Global Infection Trends and Public Health Responses
The Mpox virus is classified into clades based on genetic variations. The global outbreak of clade IIb, which began in May 2022, primarily spread through close and sexual contact, leading to over 100,000 recorded cases across 122 countries. While infection rates in Europe saw a considerable decline following the autumn of 2022, some nations, including the USA, Brazil, and Argentina, have reported over 1,000 cases in 2024. New clade IIb cases have also emerged in Australia, South Africa, and South America. Concurrently, an increasing number of clade I Mpox infections, including a new Ib variant, have been documented in Africa since 2023, particularly in the Democratic Republic of the Congo. In response to the growing global threat, the World Health Organization (WHO) declared the clade II outbreak a Public Health Emergency of International Concern (PHEIC) in 2022, followed by a similar declaration for the clade I outbreak in 2024.
The Imvanex Vaccine: A Key Tool in Prevention
Germany’s STIKO recommends Imvanex, an EMA-approved vaccine, for Mpox prevention. Initially approved for smallpox in 2013, its use for Mpox was authorized in July 2022. The vaccine is also available in the USA and Canada under different brand names, Jynneos and Imvamune, for several years. Imvanex is a live-attenuated vaccine, meaning it contains a weakened virus incapable of replicating in the human body. It is based on a modified Vaccinia virus Ankara (MVA), which acts as a prototype pox virus, thereby inducing cross-protection against other pox viruses. The current recommendation for basic immunization involves a two-dose schedule, targeting individuals at higher risk, including men aged 18 and over who have sex with men and engage in frequent partner changes, as well as laboratory personnel working with infectious Mpox samples.

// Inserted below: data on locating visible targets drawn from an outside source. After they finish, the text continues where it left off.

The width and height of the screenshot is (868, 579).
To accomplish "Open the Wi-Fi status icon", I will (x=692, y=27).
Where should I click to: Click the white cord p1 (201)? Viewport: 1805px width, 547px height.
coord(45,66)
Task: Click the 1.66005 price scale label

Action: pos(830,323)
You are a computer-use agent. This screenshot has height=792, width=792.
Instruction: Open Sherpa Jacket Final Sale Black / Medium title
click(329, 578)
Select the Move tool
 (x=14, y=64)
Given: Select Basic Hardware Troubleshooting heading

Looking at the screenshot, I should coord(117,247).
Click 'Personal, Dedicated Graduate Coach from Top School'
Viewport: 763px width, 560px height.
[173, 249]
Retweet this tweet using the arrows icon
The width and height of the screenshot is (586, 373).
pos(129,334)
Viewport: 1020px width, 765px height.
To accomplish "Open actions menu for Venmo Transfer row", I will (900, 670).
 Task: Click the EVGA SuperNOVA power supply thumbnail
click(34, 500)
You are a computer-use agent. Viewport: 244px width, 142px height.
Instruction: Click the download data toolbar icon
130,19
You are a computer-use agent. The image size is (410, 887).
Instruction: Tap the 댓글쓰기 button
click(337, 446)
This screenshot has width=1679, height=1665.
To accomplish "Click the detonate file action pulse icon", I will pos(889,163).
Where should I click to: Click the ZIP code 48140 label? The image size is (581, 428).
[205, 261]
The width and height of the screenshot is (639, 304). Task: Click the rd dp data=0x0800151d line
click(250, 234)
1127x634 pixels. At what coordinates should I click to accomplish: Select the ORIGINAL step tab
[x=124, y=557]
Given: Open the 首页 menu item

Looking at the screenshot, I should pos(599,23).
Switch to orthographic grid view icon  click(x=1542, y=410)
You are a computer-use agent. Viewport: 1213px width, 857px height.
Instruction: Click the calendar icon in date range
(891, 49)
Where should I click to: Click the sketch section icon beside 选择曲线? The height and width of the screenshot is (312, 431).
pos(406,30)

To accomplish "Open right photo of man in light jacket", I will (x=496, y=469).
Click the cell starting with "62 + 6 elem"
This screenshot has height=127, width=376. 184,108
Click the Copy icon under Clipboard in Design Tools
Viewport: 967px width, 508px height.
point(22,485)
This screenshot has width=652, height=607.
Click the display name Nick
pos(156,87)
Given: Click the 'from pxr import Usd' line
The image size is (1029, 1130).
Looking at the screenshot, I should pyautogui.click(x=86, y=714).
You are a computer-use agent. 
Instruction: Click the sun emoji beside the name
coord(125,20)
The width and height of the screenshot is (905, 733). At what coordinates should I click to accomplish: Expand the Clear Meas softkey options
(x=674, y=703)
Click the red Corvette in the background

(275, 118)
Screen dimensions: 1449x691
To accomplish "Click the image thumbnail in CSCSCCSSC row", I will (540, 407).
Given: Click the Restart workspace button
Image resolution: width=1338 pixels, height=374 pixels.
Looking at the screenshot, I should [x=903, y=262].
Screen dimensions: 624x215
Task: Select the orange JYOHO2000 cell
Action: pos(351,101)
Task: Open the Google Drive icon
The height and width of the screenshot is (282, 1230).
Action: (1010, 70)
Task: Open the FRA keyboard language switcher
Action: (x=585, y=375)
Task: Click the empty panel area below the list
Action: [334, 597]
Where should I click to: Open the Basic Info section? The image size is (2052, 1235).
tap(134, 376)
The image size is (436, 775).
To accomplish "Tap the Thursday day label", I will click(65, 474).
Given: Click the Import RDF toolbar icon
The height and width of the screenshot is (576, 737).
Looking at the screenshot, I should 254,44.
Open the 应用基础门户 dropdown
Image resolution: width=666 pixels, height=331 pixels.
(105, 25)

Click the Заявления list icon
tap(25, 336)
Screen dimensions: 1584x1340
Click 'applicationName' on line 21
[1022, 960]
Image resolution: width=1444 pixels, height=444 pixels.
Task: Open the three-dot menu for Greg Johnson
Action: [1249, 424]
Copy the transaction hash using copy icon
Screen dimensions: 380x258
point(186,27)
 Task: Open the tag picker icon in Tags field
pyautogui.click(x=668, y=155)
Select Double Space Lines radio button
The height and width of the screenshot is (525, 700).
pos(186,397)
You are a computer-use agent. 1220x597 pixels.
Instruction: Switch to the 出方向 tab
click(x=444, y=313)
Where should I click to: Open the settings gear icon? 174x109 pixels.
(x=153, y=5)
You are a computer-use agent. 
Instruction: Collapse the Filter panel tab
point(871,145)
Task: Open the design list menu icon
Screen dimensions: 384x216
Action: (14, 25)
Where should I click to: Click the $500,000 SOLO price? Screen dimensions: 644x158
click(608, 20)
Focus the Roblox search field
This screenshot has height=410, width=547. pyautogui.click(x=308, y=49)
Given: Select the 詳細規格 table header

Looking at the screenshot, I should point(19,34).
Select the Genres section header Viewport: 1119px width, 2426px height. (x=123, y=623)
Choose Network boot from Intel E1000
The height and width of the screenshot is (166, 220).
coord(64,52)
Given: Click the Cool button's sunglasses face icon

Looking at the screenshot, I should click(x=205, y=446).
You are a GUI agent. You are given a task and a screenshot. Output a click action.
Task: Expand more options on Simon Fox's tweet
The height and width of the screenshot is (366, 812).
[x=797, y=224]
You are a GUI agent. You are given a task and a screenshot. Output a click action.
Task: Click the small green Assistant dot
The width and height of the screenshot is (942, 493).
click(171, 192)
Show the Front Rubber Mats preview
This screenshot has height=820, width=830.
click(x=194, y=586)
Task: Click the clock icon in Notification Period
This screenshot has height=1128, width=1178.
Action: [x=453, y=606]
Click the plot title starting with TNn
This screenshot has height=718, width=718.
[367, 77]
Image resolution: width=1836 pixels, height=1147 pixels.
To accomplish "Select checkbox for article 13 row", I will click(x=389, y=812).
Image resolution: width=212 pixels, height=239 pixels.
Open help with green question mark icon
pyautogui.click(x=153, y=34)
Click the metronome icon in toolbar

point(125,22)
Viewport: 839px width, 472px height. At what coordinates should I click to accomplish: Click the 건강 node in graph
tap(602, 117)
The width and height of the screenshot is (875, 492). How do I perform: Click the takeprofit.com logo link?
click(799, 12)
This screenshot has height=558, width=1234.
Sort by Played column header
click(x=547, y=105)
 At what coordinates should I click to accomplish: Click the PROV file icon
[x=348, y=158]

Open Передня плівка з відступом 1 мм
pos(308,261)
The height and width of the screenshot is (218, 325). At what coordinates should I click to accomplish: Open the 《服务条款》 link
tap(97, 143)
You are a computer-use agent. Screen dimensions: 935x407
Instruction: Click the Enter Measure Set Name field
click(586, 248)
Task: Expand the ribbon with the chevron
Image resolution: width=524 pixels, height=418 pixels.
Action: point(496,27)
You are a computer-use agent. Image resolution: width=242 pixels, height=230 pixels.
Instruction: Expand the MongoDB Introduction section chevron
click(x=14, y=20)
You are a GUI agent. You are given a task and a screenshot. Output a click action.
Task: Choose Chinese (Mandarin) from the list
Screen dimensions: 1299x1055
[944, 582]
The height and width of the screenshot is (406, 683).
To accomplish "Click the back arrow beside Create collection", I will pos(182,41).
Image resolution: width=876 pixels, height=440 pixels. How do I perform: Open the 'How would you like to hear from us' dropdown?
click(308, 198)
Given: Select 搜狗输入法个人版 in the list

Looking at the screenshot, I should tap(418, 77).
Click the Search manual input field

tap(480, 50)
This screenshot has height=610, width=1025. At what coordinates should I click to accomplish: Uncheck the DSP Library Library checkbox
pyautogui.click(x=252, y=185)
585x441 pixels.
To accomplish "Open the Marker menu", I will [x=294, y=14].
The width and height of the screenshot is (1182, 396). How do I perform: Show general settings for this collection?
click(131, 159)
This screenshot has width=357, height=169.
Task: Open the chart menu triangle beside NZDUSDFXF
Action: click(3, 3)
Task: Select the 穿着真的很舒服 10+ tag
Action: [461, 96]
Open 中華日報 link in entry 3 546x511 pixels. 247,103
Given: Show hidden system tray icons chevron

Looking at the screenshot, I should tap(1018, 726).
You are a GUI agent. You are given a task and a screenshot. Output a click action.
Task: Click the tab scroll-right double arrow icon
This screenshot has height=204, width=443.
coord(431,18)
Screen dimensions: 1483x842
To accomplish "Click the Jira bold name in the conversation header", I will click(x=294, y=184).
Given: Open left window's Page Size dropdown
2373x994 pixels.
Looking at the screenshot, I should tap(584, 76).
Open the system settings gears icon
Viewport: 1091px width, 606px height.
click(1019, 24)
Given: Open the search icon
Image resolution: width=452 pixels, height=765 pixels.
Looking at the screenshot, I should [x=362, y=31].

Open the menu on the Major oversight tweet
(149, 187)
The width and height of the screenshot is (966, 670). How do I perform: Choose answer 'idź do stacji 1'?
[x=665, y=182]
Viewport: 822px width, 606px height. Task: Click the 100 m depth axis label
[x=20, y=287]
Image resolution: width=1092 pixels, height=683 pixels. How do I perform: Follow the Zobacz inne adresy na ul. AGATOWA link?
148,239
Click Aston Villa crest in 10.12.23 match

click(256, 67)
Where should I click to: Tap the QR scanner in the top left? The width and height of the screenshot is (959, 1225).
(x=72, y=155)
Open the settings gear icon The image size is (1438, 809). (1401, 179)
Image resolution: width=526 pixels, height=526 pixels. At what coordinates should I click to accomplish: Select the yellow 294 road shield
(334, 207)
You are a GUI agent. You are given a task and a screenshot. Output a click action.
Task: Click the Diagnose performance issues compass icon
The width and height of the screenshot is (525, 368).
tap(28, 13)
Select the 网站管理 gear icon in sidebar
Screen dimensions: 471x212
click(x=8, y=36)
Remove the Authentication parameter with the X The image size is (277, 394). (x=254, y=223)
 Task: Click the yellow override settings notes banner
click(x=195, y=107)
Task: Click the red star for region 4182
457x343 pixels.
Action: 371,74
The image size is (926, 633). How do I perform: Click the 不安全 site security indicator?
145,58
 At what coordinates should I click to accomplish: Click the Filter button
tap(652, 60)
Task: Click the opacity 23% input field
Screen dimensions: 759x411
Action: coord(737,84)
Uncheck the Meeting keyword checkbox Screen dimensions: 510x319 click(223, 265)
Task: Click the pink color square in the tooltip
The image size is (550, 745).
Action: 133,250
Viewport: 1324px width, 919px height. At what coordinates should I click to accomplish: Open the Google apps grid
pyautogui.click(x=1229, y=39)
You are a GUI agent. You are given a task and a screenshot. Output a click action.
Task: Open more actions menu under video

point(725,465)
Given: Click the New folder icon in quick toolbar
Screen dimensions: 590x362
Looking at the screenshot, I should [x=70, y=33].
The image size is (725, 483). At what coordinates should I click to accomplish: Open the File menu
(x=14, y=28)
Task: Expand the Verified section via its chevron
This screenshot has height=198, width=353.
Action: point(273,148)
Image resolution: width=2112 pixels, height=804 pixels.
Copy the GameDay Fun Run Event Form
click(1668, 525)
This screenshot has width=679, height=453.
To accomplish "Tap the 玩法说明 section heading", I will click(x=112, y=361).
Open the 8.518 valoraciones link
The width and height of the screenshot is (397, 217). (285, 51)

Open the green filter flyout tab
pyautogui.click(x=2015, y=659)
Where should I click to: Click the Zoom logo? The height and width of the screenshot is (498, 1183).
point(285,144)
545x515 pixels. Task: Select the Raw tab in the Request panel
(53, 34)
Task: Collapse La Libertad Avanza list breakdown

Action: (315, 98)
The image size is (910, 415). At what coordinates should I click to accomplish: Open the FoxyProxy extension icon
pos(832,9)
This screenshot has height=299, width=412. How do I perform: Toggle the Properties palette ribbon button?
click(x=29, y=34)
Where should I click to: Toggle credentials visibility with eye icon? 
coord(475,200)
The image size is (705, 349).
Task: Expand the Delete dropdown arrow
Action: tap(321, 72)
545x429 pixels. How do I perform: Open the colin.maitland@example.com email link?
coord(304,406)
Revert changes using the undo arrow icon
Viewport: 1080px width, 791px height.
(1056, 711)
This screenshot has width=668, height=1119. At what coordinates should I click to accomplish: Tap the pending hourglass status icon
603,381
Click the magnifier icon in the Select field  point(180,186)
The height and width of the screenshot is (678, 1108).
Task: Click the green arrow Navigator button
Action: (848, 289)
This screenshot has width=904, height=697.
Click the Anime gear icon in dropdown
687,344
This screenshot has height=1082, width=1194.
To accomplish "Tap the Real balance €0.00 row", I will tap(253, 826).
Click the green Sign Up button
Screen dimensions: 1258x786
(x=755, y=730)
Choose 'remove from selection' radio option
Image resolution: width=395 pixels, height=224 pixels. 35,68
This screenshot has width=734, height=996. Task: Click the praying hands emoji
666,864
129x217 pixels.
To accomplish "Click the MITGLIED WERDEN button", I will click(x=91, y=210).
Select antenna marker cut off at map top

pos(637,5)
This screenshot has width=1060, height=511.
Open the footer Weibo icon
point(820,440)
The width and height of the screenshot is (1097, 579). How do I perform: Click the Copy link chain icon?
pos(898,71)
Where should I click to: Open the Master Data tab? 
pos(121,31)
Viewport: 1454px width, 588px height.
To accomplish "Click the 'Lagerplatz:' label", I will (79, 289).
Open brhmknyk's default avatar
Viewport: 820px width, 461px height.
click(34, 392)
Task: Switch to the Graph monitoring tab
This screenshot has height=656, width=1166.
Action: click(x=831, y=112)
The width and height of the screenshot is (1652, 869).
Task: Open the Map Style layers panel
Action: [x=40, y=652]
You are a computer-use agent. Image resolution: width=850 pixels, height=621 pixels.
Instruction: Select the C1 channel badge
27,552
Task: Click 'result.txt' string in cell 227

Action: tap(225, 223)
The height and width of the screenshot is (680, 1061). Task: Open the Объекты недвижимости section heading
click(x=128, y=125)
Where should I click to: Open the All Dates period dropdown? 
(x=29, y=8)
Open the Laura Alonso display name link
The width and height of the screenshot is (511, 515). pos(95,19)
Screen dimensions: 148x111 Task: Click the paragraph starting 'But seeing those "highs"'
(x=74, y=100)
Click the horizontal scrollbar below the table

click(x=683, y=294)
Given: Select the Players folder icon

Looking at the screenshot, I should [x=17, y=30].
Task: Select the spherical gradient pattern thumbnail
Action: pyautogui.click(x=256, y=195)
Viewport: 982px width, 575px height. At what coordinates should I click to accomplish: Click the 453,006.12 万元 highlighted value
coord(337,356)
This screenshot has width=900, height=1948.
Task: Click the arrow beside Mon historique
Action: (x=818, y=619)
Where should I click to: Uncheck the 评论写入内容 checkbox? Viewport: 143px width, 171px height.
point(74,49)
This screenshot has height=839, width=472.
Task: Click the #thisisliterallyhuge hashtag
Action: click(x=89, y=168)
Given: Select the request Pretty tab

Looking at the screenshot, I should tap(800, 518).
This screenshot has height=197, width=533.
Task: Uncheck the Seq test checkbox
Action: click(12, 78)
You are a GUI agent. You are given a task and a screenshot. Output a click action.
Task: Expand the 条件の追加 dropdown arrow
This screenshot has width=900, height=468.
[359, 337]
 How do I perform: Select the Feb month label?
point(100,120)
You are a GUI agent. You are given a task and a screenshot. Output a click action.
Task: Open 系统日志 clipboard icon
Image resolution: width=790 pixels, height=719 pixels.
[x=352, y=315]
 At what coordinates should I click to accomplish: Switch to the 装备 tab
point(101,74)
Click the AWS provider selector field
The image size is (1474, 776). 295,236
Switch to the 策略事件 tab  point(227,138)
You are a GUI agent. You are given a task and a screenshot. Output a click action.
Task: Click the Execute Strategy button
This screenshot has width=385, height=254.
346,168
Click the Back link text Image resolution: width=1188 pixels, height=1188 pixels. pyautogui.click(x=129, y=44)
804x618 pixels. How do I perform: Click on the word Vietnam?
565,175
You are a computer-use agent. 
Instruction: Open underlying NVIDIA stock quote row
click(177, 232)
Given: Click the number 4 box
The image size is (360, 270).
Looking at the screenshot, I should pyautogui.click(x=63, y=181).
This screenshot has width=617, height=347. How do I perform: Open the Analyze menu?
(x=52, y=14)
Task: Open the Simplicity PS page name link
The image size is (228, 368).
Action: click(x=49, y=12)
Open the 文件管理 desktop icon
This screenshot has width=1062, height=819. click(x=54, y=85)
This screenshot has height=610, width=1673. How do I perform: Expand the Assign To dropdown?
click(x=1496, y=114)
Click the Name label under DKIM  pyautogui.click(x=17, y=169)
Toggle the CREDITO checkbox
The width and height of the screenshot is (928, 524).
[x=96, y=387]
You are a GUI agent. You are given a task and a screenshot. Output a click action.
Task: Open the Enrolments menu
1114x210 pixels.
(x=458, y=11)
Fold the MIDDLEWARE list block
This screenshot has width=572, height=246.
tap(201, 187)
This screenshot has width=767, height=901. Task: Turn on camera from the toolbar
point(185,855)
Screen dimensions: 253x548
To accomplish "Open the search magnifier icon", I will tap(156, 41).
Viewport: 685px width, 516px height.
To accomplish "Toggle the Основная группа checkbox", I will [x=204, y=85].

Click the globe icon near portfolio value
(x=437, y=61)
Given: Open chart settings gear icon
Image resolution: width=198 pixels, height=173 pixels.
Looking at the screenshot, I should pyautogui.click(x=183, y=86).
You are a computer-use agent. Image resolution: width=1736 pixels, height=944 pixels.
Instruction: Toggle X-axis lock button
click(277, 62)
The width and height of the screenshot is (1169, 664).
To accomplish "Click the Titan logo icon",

Study Methodology and Funding
The Charité study was structured into two distinct arms to comprehensively evaluate both the safety and effectiveness of the Imvanex vaccine. The safety and tolerability arm involved prospective examination and regular surveys of approximately 6,500 individuals. The effectiveness arm employed a rolling cohort design within an emulated target trial framework. By retrospectively comparing data from over 9,300 vaccinated and unvaccinated subjects with similar demographic and clinical profiles, researchers effectively simulated a randomized clinical trial. Across all participants, irrespective of HIV status, the vaccine demonstrated an average effectiveness of 58%. This critical research initiative was supported by funding from the BIH and the EMA, underscoring the collaborative effort to address this significant public health challenge.